Which was really odd, because I’d configured this particular stream with 24 shards, the messages were averaging around 1K bytes each, and they were arriving at only about 7 thousand per second (we say “7K TPS”). This is a development setup, the TPS when we go live will have lots more digits in front of the K. I remember when I used to think that a thousand transactions a second was a lot.
When you try to stuff too much data into Kinesis, it “throttles” you, saying “sorry, this shard is busy, wait a while or try somewhere else.” Now, my software was supposed to be smart enough to detect this and sensibly pick another shard, routing around the problem. But still, I kept hearing the discouraging pitter-pat of messages hitting the floor.
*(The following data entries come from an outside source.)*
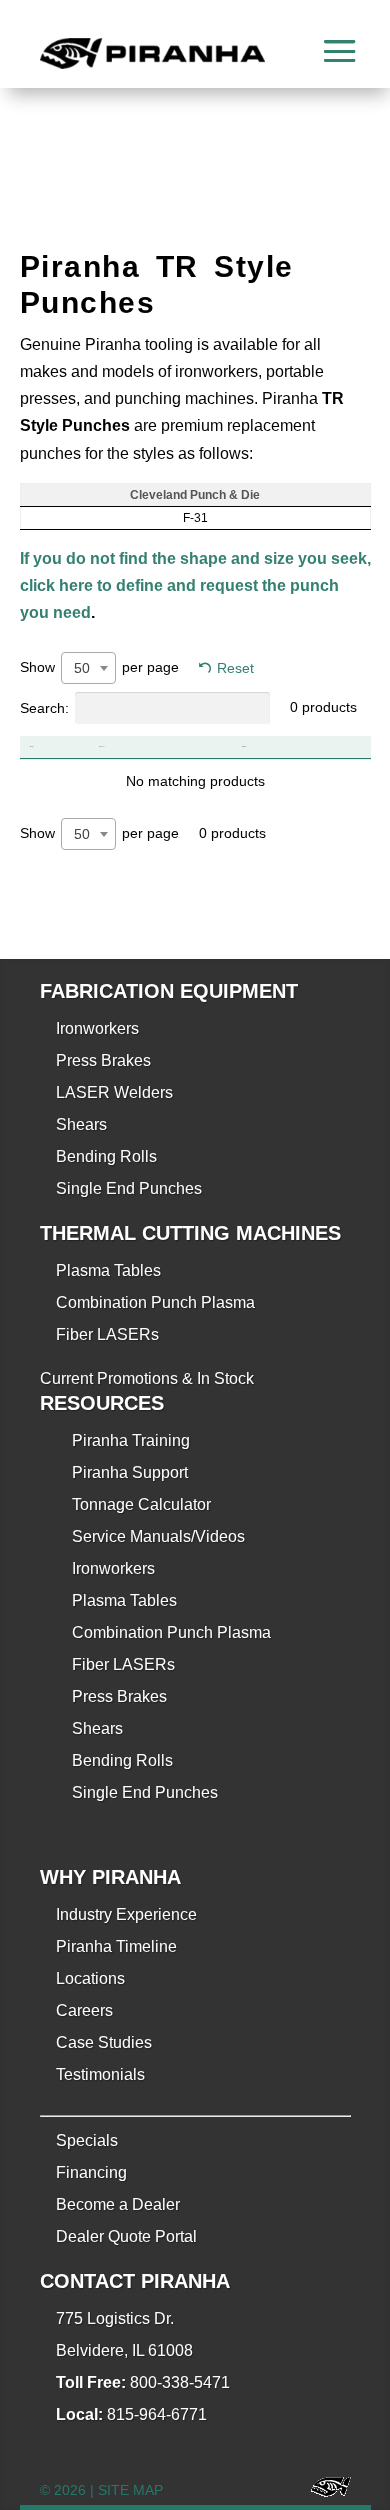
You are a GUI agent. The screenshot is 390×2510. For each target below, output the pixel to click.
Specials (87, 2140)
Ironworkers (97, 1028)
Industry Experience (126, 1914)
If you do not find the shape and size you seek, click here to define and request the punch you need (195, 585)
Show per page (99, 667)
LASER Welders (114, 1092)
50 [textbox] (82, 668)
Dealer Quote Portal (126, 2236)
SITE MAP (130, 2490)
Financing (91, 2172)
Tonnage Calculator (141, 1504)
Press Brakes (103, 1060)
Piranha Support (130, 1472)
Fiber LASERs (107, 1334)
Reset (235, 668)
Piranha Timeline (116, 1946)
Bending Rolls (106, 1156)
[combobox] (88, 668)
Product (101, 746)
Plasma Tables (108, 1270)
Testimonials (100, 2074)
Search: (44, 708)
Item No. (244, 746)
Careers (84, 2010)
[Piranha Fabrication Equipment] (323, 2490)
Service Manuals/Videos (158, 1536)
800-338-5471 (180, 2382)
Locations (90, 1978)
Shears (81, 1124)
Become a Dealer (118, 2204)
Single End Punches (129, 1188)
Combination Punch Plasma (155, 1302)
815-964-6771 (157, 2414)
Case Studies (104, 2042)
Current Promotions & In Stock (147, 1378)
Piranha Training (131, 1440)
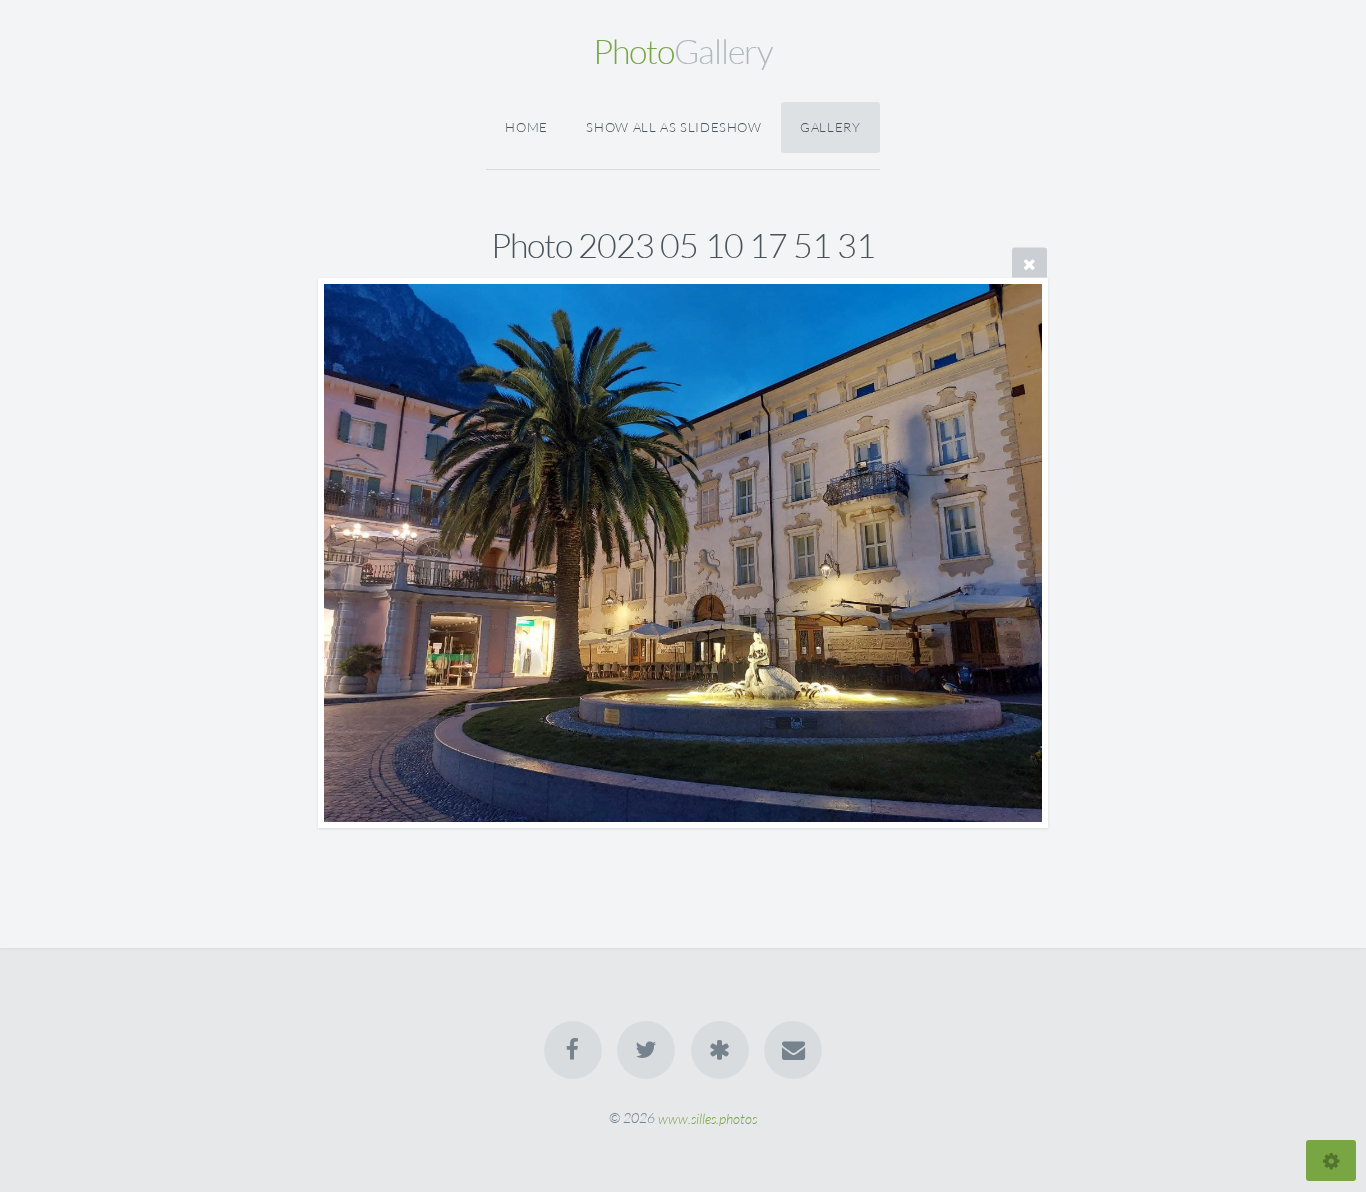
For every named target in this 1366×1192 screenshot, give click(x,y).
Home (526, 127)
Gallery (830, 127)
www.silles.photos (707, 1117)
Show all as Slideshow (673, 127)
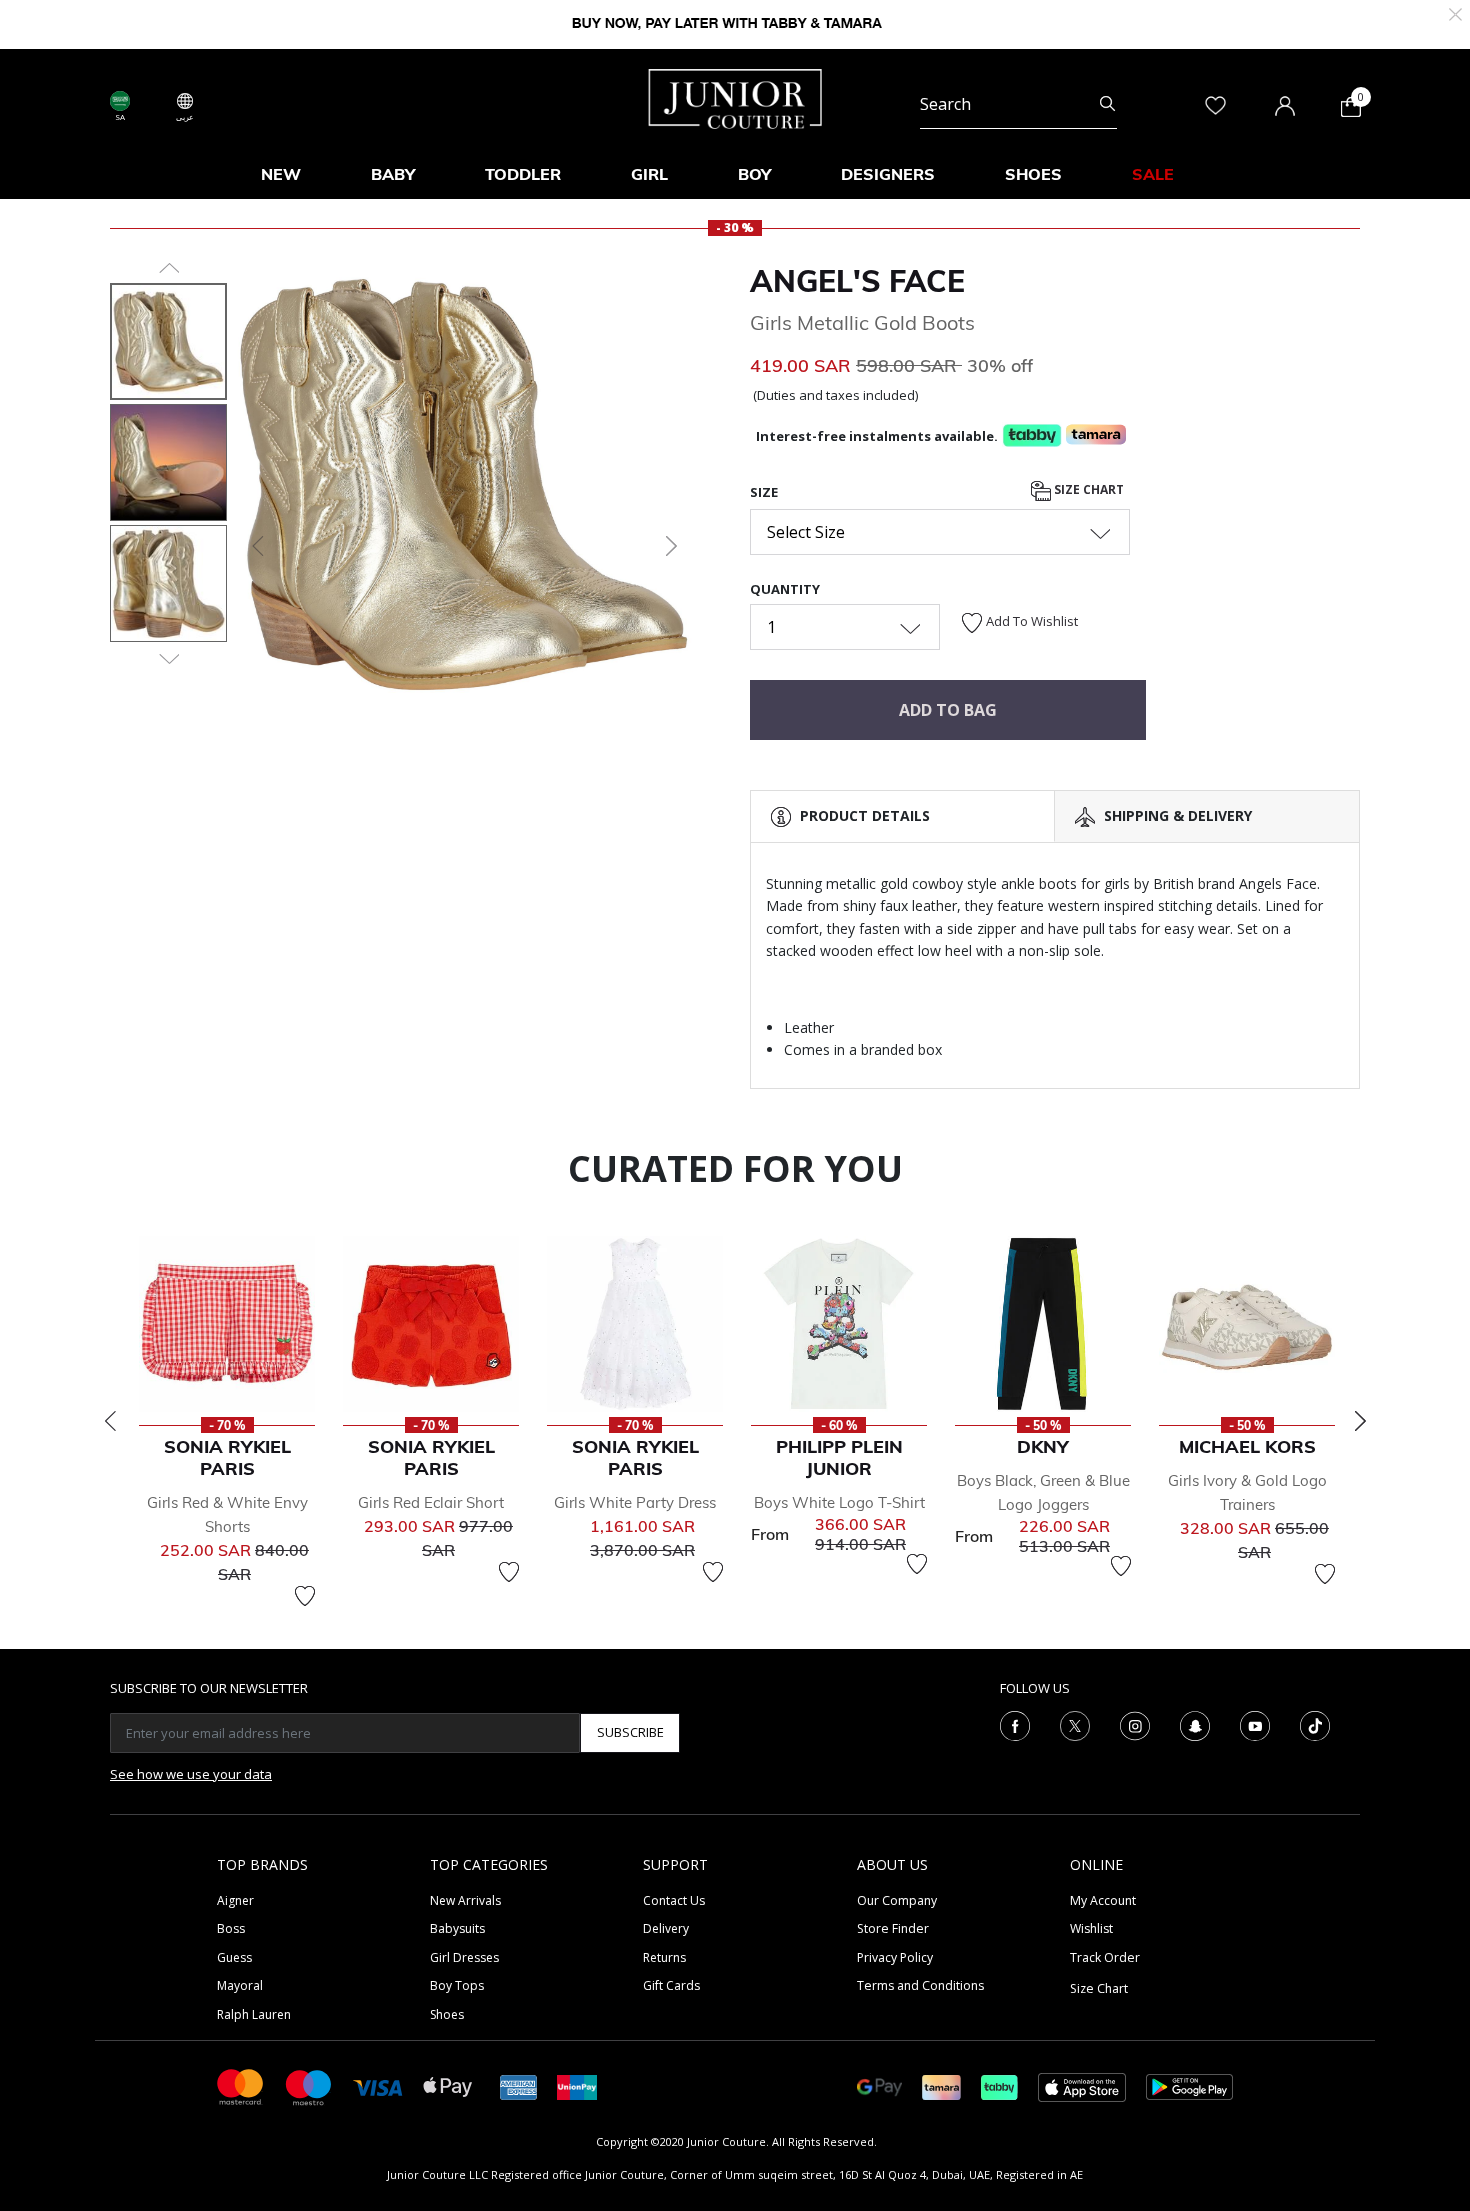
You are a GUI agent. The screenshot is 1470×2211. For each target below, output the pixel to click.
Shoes (447, 2014)
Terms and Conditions (920, 1985)
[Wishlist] (305, 1596)
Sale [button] (1153, 174)
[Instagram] (1135, 1724)
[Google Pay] (879, 2085)
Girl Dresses (464, 1957)
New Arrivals (465, 1900)
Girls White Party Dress (635, 1502)
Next (1360, 1421)
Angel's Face (857, 281)
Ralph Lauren (254, 2014)
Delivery (666, 1928)
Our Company (897, 1900)
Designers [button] (888, 174)
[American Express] (519, 2085)
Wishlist (1091, 1928)
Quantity (785, 589)
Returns (664, 1957)
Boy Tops (457, 1985)
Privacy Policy (895, 1957)
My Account (1103, 1900)
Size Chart (1087, 489)
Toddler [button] (523, 174)
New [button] (281, 174)
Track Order (1105, 1957)
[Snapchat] (1195, 1724)
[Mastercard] (241, 2085)
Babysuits (457, 1928)
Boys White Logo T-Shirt (839, 1502)
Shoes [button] (1033, 174)
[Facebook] (1015, 1724)
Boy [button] (754, 174)
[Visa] (378, 2086)
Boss (231, 1928)
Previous (110, 1421)
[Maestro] (309, 2085)
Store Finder (893, 1928)
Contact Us (674, 1900)
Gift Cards (671, 1985)
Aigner (235, 1900)
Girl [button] (649, 174)
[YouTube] (1255, 1724)
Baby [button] (393, 174)
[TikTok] (1315, 1724)
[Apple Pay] (448, 2085)
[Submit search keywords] (1107, 104)
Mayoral (240, 1985)
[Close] (1455, 12)
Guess (234, 1957)
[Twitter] (1075, 1724)
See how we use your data (191, 1774)
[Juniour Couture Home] (735, 97)
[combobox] (1018, 104)
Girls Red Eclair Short (431, 1502)
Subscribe (630, 1732)
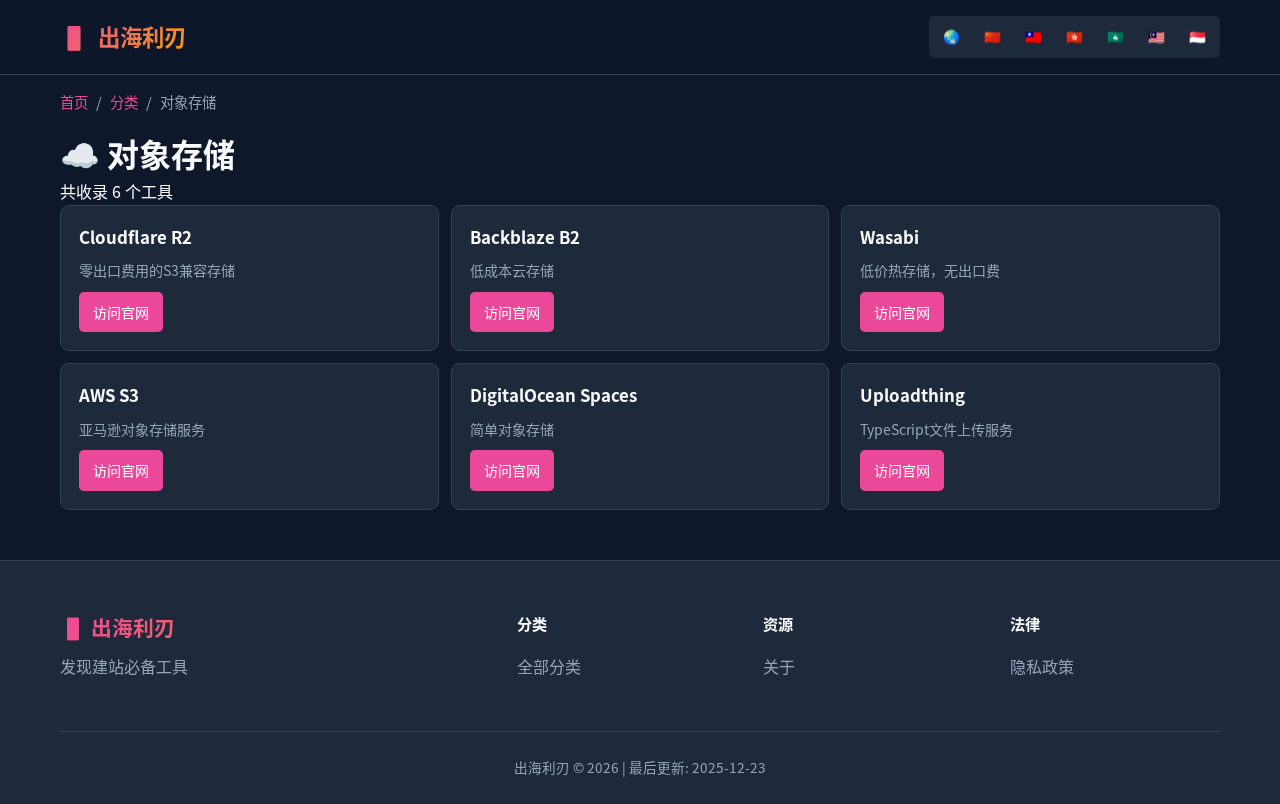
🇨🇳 (992, 36)
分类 (124, 101)
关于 (779, 666)
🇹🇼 (1033, 36)
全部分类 (549, 666)
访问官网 (121, 312)
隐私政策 (1042, 666)
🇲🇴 (1115, 36)
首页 (74, 101)
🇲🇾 (1156, 36)
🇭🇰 (1074, 36)
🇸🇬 (1197, 36)
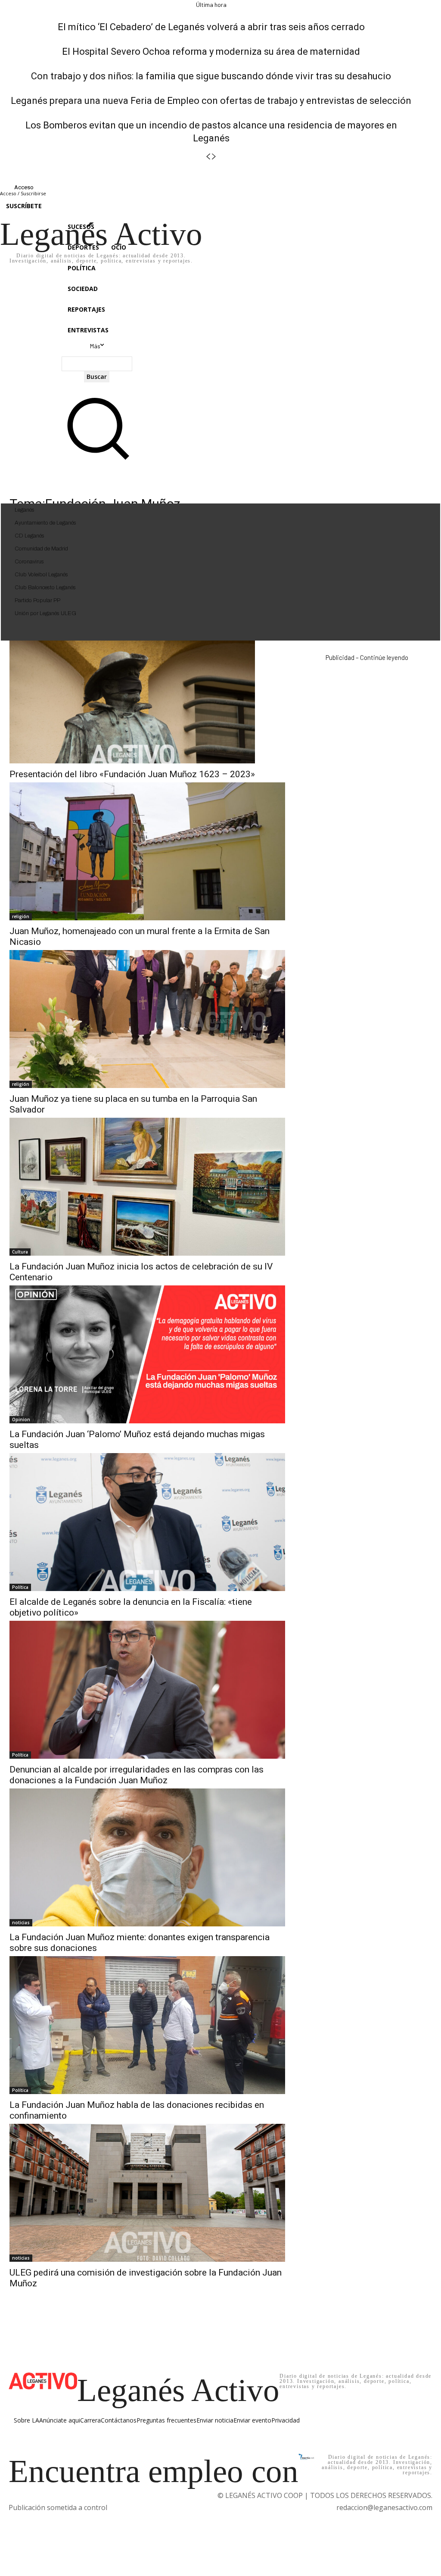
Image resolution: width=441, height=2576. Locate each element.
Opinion (21, 1419)
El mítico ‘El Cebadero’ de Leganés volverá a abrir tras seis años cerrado (211, 27)
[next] (214, 156)
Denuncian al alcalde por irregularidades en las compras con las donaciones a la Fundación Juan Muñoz (136, 1774)
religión (20, 916)
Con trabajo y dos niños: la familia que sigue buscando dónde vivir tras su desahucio (211, 76)
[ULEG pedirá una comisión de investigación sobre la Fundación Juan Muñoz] (147, 2193)
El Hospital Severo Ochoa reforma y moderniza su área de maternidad (211, 51)
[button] (97, 459)
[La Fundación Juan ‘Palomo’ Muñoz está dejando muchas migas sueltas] (147, 1354)
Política (20, 1587)
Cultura (20, 1252)
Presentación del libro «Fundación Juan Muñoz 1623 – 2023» (132, 774)
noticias (21, 1922)
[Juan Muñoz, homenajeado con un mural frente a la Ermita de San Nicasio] (147, 851)
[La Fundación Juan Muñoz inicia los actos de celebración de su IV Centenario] (147, 1187)
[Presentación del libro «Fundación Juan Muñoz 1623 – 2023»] (132, 702)
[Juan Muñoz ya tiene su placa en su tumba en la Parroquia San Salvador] (147, 1019)
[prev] (208, 156)
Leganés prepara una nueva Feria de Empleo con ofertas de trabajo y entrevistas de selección (211, 100)
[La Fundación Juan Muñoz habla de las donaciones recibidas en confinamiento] (147, 2025)
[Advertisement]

So I spent quality time munging through logfiles with grep and sed and ruby scripts, and eventually it became obvious that at certain times, all of the shards were throttling me at the same time.
Which made no sense at all, because I had more or less three times the number of shards I needed for the 7K TPS. (At this point, some of the wiser readers are already shaking their heads and laughing at me.)
“Gosh,” I thought, “maybe the load is uneven.” So I ran a little script over the logfile and computed the TPS every minute. Still pretty flat, between 5K and 7K TPS. I turned the reporting interval down to ten seconds and OMG, the numbers were all over the place. At this point I decided to do what I should have done off the top and graph the TPS.
Well, there you go. The upstream system was highly periodic and while the average TPS was sane, it regularly ran right up against the capacity of the stream; at this point, my software’s pathetic attempt to shuffle the messages from shard to shard only made things worse.
How, you ask, do you graph numbers like this? Methods vary, but mine is to dump them into a text file whose name ends in “.csv” then have my local operating system open it with whatever the default spreadsheet app is, select the first column, and say “graph this”.
Credit · I first, or anyhow most recently, learned this lesson from Martin Thompson, at the Goto; conference in Denmark in 2014. He’s a heavy optimization geek and gave a speech about how he had a weird throughput problem and no matter how he averaged the numbers they hid the problem. Until he graphed them and saw it. Yup.